I still don't like xFIP as it has no way to account for quality of contact. A guy could be allowing line drives all over the diamond and still look like a star as long as the smashes are constantly finding their way into gloves. Perhaps comparing wOBACON vs xwOBACON could be a good indicator of Bassitt being overly lucky on balls in play.

 

I was able to eventually create a custom chart with Statcast to compare these values, and the results really don't help to back up my theory that Bassitt hasn't been overly lucky on balls in play after all. His actual weighted on base average on contact (wOBACON) is .315, vs his expected weighted on base average on contact which is a lot higher at .381. Sadly enough Bassitt leads among Jays starters in this particular statistic.

 

Others Jays starters contact numbers as follows:

 

wOBACON/xwOBACON

 

Gausman .413/.418

Manoah .364/403

Kikuchi .395/.409

Berrios .390/.440

 

It's not that you need to have faith in every stat like xFIP you just have to undertand what type of pitcher would typically beat those numbers. Pitchers that have somehow mastered the soft contact result are exactly those types. Knuckleballers fall into that category too. The reason xFIP works well for the majority of pitchers is because most guys haven't figured out the soft contact thing because they can't. Some pitchers get the soft contact results far more often than others due to having mastery of a trick pitch, like a knuckler, or thorwing the kitchen sink like Bassitt where hitters really have no clue what's coming and and up with weak contact. Very few pitchers can do this, and those pitchers also find themselves walking a pretty thin tightrope from being usefull... to useless. It takes one small dip in command and they get annihilated.

Posted
It's not that you need to have faith in every stat like xFIP you just have to undertand what type of pitcher would typically beat those numbers. Pitchers that have somehow mastered the soft contact result are exactly those types. Knuckleballers fall into that category too. The reason xFIP works well for the majority of pitchers is because most guys haven't figured out the soft contact thing because they can't.

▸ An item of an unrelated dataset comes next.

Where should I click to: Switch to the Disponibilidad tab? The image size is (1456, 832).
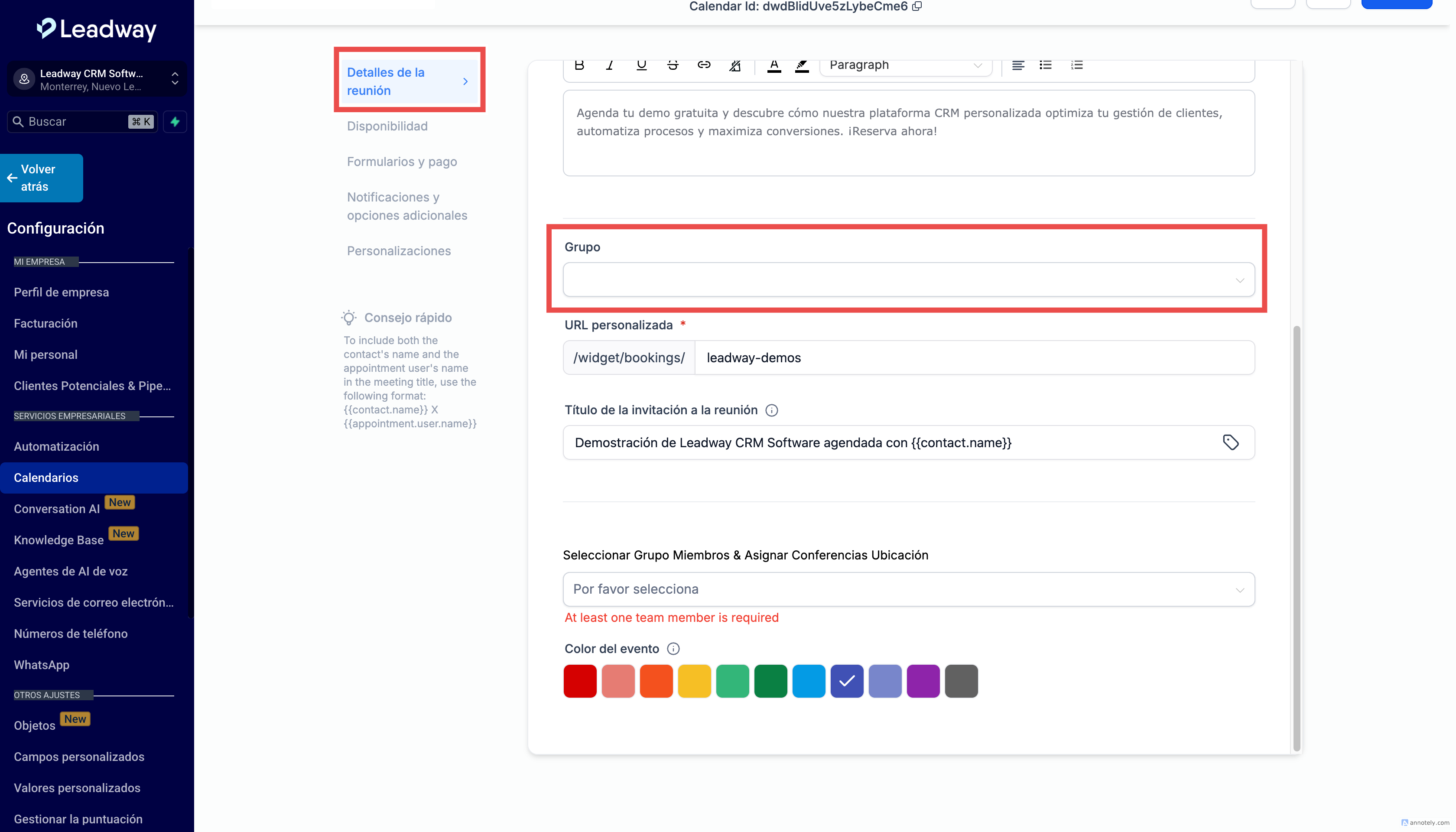[x=387, y=126]
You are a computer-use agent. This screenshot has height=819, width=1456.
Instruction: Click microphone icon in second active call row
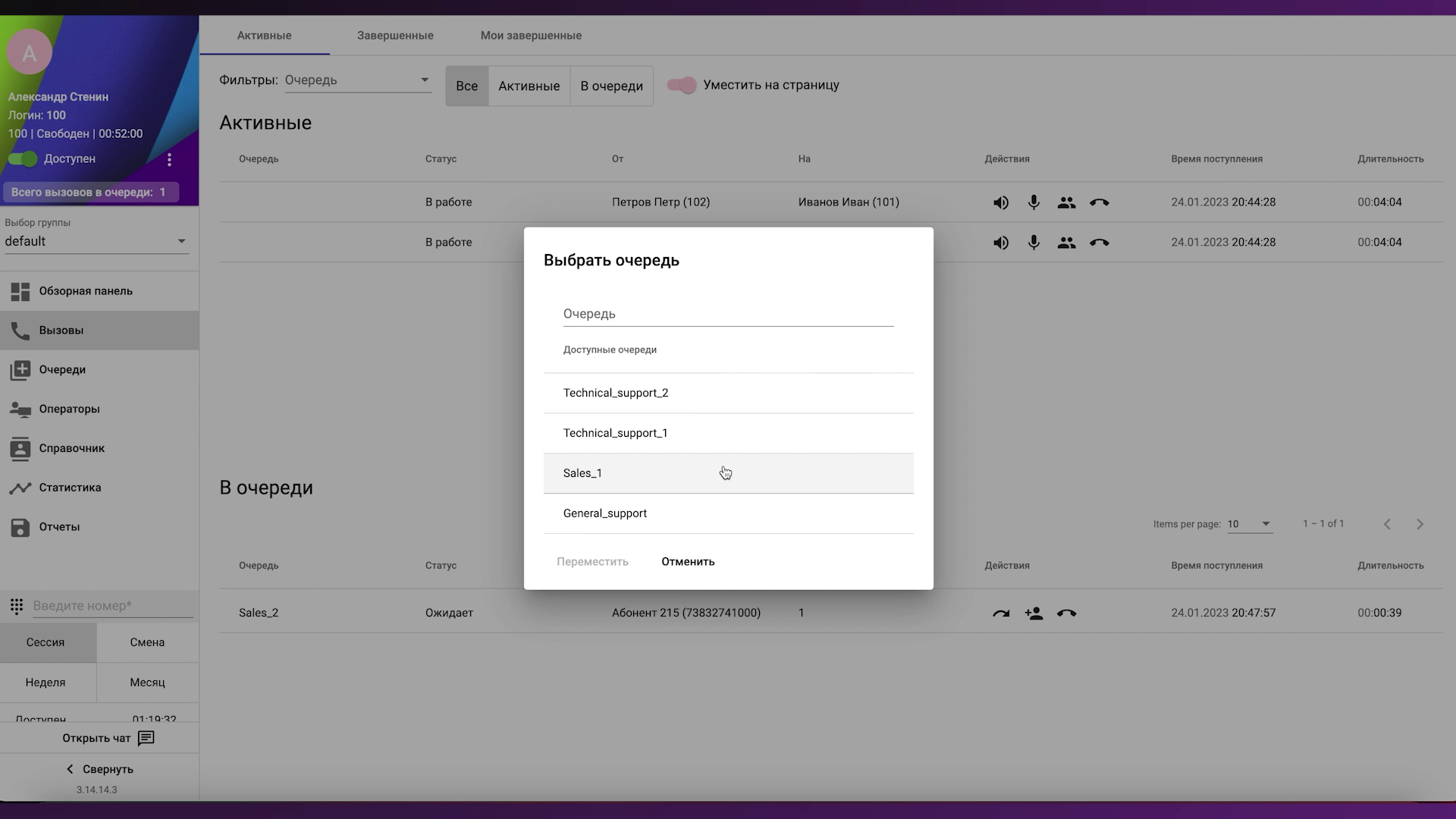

Some pitchers get the soft contact results far more often than others due to having mastery of a trick pitch, like a knuckler, or thorwing the kitchen sink like Bassitt where hitters really have no clue what's coming and and up with weak contact. Very few pitchers can do this, and those pitchers also find themselves walking a pretty thin tightrope from being usefull... to useless. It takes one small dip in command and they get annihilated.

 

I just tend to think that with the advent of the data driven Statcast based performance indicators FIP and especially xFIP have become somewhat irrelevant. XFIP was an odd choice of performance indicator for Bassitt in the first place given that all of his other sabermetric performance indicators are actually worse than his current xFIP value of 5.13 (FIP of 5.33, xERA of 5.17, SIERA of 5.15 etc.)

Posted
I just tend to think that with the advent of the data driven Statcast based performance indicators FIP and especially xFIP have become somewhat irrelevant. XFIP was an odd choice of performance indicator for Bassitt in the first place given that all of his other sabermetric performance indicators are actually worse than his current xFIP value of 5.13 (FIP of 5.33, xERA of 5.17, SIERA of 5.15 etc.)

 

To a point... they are. But xFIP is still a decent first glance # for the vast majority of pitchers.

Posted
Eovaldi could lose 20% of his stuff and basically pitch hurt like he did at the end of last year and have more in the tank than Bassitt.

 

This aged well lol

Posted
James Paxton allowed two runs on four hits and a walk over five innings, while striking out nine yesterday in his return to action.
Posted

PITT 1-9 the last 10 coming back down to earth.

 

We probably need an AL EAST thread on its on. .550 is the worst winning %. Insane.

 

Orioles just won't stop winning. Mullins hits for cycle.

 

Yanks keeping their heads above water, decimated by injuries. Got to tip your cap.